Bloccare una proteina chiave dell’immunità fa regredire i tumori epatici nei topi

Bloccare una proteina chiave dell’immunità fa regredire i tumori epatici nei topi

Bloccare l’azione dell’eritropoietina (EPO) – una proteina storicamente associata alla produzione di globuli rossi – ha trasformato tumori epatici “freddi” nei topi, ovvero resistenti all’attacco immunitario, in tumori “caldi”, ricchi di cellule immunitarie pronte a combattere il cancro. Lo studio, pubblicato su *Science*, mostra che, combinando questa inibizione con l’immunoterapia anti-PD-1, si è ottenita la regressione completa dei tumori nel modello animale. I topi trattati hanno vissuto fino alla fine dell’esperimento, mentre quelli non trattati sono deceduti in poche settimane.

Una connessione sorprendente tra EPO e immunosoppressione

«È un passo avanti fondamentale nella comprensione di come il sistema immunitario venga acceso o spento nel cancro», ha commentato Edgar Engleman, professore di patologia e medicina a Stanford e autore senior dello studio. «Sono estremamente entusiasta di questa scoperta; spero che le terapie basate su questo meccanismo arrivino presto alla sperimentazione clinica».

Il ruolo ambivalente dell’eritropoietina

Sebbene l’EPO sia da tempo usata per trattare l’anemia nei pazienti oncologici, già nel 2007 la FDA aveva imposto un avviso severo dopo aver osservato che la somministrazione del farmaco poteva accelerare la crescita tumorale. «Ora abbiamo capito perché – spiega Engleman – l’EPO agisce anche come silenziatore della risposta immunitaria». In particolare, i tumori “freddi” mostrano livelli elevati di EPO, generati da condizioni di ipossia interna. Questo stimola i macrofagi a diventare soppressori delle cellule T, disattivando così le difese del corpo.
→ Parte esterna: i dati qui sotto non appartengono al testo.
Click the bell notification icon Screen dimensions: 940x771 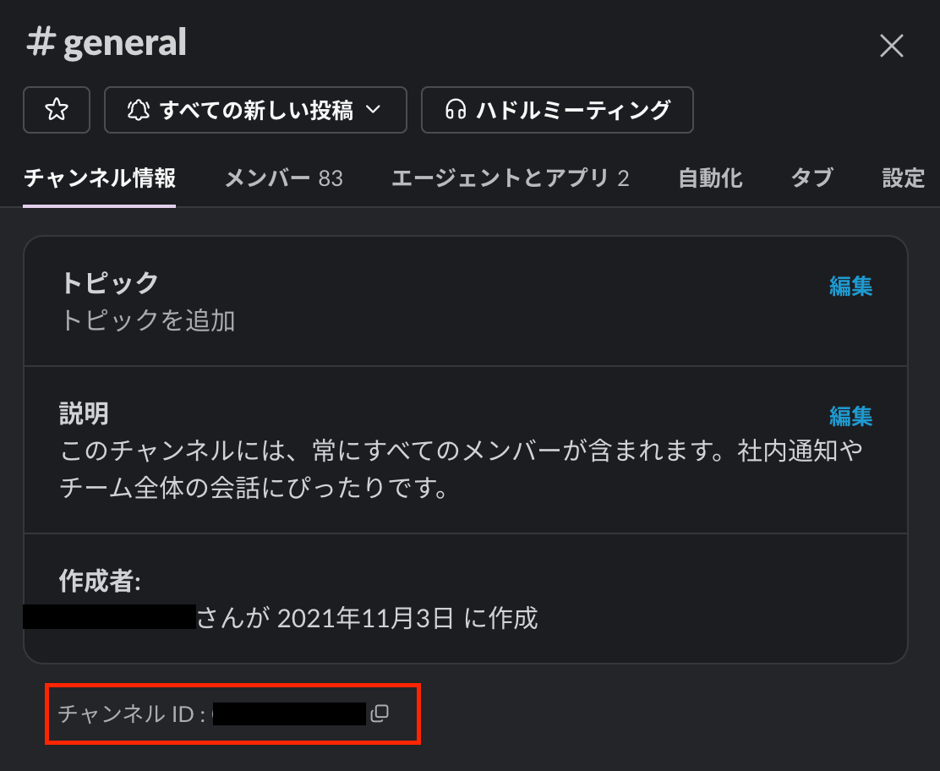pyautogui.click(x=139, y=110)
Il test: modificare l’EPO cambia tutto

Usando tecniche di editing genetico, i ricercatori hanno manipolato tumori epatici nei topi per ridurre o aumentare la produzione di EPO. Quando l’EPO veniva bloccata, anche tumori inizialmente “freddi” diventavano “caldi” e aggredibili dal sistema immunitario. Al contrario – nei tumori geneticamente potenziati per produrre più EPO – anche le forme tumorali più reattive tornavano a essere immunoresistenti.
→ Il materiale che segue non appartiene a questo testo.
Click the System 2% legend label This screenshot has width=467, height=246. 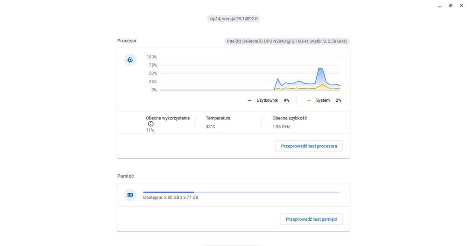click(328, 100)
Risultati eccezionali con la combinazione EPO/PD-1

In un test combinato, nessuno dei topi con tumori “freddi” trattati solo con anti-PD-1 ha superato le otto settimane di sopravvivenza. Ma nei topi privi del recettore per l’EPO sui macrofagi, il 40% è sopravvissuto fino alla fine dello studio (18 settimane). Ancora più sorprendente: tutti gli animali privi di recettore EPO e trattati anche con anti-PD-1 sono sopravvissuti per l’intera durata dell’esperimento.

Prossimi passi verso la sperimentazione umana

La sfida ora è traslare i risultati ai pazienti. Bloccare l’EPO in modo non selettivo potrebbe causare anemia – effetto collaterale importante ma forse accettabile in ambito oncologico. Un’alternativa più precisa sarebbe colpire solo i recettori EPO sui macrofagi tumorali. Engleman e Chiu, coautori dello studio e fondatori della biotech ImmunEdge Inc., stanno già sviluppando soluzioni in tal senso.